The authors challenged to uncover the neuronal mechanisms underlying the flexibility of declarative memory, i.e., how to flexibly use stored information in changing situations. They recorded single-neuronal activity from the monkey's hippocampus when it was performing a newly developed task, in which retrieval of item-location association memory and flexible use of it was required. They showed that hippocampal neurons were activated by both mnemonic information representing the location and perceptual information representing the external circumstance. They suggest that the two signals were combined at a single-neuron level in the hippocampus and construct goal-directed information by sequentially occurring convergence, transference, and targeting.

The motivation of this study inspired by "constructive episodic memory system" is sound and challenging. The experimental designs including the new behavioral task (CMP task) in particular are thoughtful and the data analysis is comprehensive, just like the previous excellent studies of Dr.

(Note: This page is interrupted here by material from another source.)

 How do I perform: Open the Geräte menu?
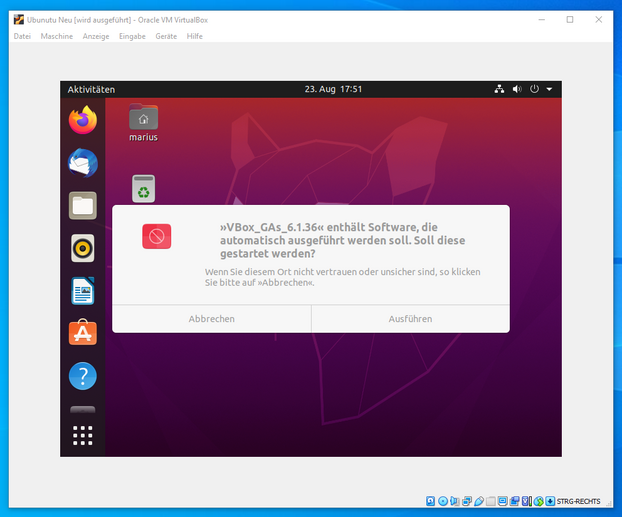[166, 36]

Naya. I have only a few minor comments about discussion, that is, about interpretation of the present data and possible hypothesis for future studies of declarative memory.

Comment

1. In the CMP task, the "transference" process from the retrieved location into a target location might be a type of "mental rotation", i.e., rotating the retrieved cue location in a mental image to the direction indicated by the background cue. Though the authors already discussed similar issues in lines 258-276, a brief statement discussing the relation of their data and mental rotation in HPC and/or related areas with some references, if possible, may be helpful for the readers.

2. It might be helpful if the authors would present a summary graph or table of total proportions of the task-related specific neurons, i.e., neurons representing retrieved memory (Fig.2), neurons representing convergence (Fig.3), neurons representing retrieved and target locations (Fig.4), neurons constructing goal-directed information (showing transference effect) (Fig.5), and neurons showing multiple operations (Fig.5). This summary could help us to make an image of information processing of declarative memory in neurons and neuronal population levels in HPC. I expect that the numbers of these neurons are different in a systematic way and more discussion will be possible in future studies.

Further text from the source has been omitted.